Condivido il sentimento di preoccupazione espresso dai miei colleghi imprenditori sul cambiamento delle regole della sosta che ha coinvolto Via Empolese – afferma Francesco Batisti, vicepresidente della delegazione territoriale Confcommercio di Pieve a Nievole e titolare di un’attività che ha sede nella stessa via.
La sosta è un tema di grande rilevanza per il commercio locale poiché la possibilità o meno di trovare parcheggio nelle vicinanze delle attività interessate (così come l’eventuale modifica di sensi di marcia in altre zone della città) determina l’orientamento dei clienti e, conseguentemente, incide in modo consistente sulla giornata lavorativa delle aziende.
Siamo consapevoli – prosegue Batisti – che l’Amministrazione nelle scorse settimane aveva espresso la volontà di attuare questa azione e apprendiamo oggi di ulteriori chiarimenti da parte del Sindaco. Avremmo preferito però, prima dell’attuazione operativa di queste misure, essere consultati allo scopo di trovare soluzioni che non alterino i delicati equilibri del commercio locale.
Tre sono gli interventi – prosegue Batisti – che riteniamo comunque indispensabili a seguito della disposizione degli spazi blu lungo la via. Il primo: l’individuazione di ulteriori aree di sosta alternative per i residenti soprattutto su Via Empolese, in modo da lasciare i posteggi liberi per i clienti dei negozi. Non essendoci abbastanza posti auto per i residenti del trafficato asse viario, gli stessi si riversano sul fronte delle attività commerciali pregiudicando l’utilità dell’azione di sosta a rotazione.
Il secondo: l’attuazione di un periodo di sperimentazione che preveda l’introduzione del cosiddetto “biglietto di cortesia” da parte dei Vigili Urbani in sostituzione alle sanzioni, in modo da far abituare i clienti all’entrata in vigore del nuovo provvedimento.

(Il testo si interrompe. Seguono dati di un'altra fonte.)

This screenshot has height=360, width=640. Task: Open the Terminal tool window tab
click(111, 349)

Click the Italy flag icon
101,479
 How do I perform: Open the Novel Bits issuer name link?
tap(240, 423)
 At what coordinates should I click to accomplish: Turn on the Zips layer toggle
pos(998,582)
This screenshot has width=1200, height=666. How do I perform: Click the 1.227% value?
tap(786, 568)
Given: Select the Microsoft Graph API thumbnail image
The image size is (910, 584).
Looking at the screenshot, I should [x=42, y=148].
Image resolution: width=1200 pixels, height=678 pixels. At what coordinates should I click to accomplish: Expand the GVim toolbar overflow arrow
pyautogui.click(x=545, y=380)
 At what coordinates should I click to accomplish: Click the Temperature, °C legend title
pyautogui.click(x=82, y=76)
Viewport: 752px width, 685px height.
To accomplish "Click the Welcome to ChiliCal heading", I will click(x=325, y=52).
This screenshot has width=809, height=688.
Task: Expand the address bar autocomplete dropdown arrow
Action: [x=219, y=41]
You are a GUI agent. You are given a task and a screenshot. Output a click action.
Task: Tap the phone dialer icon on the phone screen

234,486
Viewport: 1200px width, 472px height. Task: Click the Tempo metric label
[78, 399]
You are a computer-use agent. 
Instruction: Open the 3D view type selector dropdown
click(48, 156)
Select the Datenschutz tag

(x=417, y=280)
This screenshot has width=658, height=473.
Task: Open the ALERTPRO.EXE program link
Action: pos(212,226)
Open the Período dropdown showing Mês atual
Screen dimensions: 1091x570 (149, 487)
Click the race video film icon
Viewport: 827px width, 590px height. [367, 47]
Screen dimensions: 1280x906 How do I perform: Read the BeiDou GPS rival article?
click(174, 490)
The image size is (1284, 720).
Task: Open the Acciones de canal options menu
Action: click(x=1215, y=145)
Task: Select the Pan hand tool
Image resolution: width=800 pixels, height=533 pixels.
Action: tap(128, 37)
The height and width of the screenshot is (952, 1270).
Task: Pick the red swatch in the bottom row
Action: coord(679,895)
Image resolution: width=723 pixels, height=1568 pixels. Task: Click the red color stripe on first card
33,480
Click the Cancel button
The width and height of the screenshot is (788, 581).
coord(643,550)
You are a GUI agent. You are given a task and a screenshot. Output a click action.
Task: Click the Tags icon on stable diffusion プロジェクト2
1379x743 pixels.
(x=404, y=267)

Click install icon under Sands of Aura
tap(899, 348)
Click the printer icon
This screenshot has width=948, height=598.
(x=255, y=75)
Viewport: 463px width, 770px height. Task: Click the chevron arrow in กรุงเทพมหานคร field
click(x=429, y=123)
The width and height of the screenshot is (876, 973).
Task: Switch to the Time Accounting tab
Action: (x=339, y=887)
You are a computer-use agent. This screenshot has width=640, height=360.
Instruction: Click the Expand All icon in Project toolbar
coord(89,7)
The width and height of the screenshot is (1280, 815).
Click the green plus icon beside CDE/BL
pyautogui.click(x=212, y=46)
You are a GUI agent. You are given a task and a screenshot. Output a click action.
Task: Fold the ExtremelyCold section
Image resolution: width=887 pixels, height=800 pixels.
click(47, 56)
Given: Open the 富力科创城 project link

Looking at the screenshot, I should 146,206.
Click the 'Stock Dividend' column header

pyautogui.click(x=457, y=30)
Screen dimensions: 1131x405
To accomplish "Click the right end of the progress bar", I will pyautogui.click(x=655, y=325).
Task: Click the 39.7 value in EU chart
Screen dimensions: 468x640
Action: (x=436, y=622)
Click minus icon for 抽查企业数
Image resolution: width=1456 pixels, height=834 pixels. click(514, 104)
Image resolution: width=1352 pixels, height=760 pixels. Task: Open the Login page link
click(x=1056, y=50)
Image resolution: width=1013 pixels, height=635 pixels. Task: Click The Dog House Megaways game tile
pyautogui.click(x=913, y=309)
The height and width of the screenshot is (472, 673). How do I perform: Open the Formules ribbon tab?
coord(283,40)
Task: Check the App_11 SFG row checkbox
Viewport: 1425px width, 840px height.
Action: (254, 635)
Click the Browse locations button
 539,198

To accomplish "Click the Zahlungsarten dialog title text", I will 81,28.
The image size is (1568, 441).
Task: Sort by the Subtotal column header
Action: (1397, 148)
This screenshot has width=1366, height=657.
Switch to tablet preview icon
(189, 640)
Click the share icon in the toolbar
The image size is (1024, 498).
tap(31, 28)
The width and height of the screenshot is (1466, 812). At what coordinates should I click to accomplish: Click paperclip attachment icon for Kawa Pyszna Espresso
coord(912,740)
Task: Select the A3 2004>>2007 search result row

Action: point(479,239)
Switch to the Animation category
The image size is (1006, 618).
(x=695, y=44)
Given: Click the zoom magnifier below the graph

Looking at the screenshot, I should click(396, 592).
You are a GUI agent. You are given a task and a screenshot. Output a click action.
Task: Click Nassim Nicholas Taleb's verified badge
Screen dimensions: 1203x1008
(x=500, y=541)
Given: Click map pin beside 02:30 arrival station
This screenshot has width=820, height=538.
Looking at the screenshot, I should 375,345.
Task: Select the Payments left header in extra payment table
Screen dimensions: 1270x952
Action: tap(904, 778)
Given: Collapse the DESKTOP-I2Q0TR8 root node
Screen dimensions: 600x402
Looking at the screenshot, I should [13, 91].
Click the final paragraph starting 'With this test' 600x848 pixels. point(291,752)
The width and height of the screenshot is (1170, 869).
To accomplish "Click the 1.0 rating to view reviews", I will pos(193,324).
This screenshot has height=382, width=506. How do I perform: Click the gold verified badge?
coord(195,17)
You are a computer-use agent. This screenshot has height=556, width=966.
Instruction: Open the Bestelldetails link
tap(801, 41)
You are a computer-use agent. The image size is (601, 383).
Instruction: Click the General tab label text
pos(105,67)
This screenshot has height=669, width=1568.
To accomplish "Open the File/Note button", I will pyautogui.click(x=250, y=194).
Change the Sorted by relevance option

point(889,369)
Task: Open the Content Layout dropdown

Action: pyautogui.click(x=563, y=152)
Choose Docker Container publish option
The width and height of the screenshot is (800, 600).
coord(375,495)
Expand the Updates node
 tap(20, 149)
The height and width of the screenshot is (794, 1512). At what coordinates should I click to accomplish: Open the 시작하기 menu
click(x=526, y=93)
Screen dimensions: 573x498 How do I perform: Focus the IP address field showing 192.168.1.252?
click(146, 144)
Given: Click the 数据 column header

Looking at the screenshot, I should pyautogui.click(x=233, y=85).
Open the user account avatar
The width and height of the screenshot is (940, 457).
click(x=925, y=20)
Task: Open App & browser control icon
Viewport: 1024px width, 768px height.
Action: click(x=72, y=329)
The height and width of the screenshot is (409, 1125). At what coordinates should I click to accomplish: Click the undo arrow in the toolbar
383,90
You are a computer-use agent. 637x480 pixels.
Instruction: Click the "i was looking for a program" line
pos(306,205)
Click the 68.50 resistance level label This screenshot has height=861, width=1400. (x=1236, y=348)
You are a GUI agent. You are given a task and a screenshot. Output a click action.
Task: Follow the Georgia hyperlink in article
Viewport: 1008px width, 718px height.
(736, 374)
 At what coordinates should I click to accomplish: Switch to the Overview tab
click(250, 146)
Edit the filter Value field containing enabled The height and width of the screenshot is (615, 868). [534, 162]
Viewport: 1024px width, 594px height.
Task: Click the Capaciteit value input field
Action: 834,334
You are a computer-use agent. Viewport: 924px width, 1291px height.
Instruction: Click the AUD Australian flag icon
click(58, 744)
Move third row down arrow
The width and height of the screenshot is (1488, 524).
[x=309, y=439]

La terza proposta è di allungare il tempo previsto per la “sosta di cortesia” da 10 ad almeno 20 minuti, ampliando la possibilità per i consumatori di usufruire del servizio in modo effettivo. Ad esempio ai clienti di bar, tabaccherie, attività di vicinato e anche di studi di professionisti che gravitano numerosi su Via Empolese.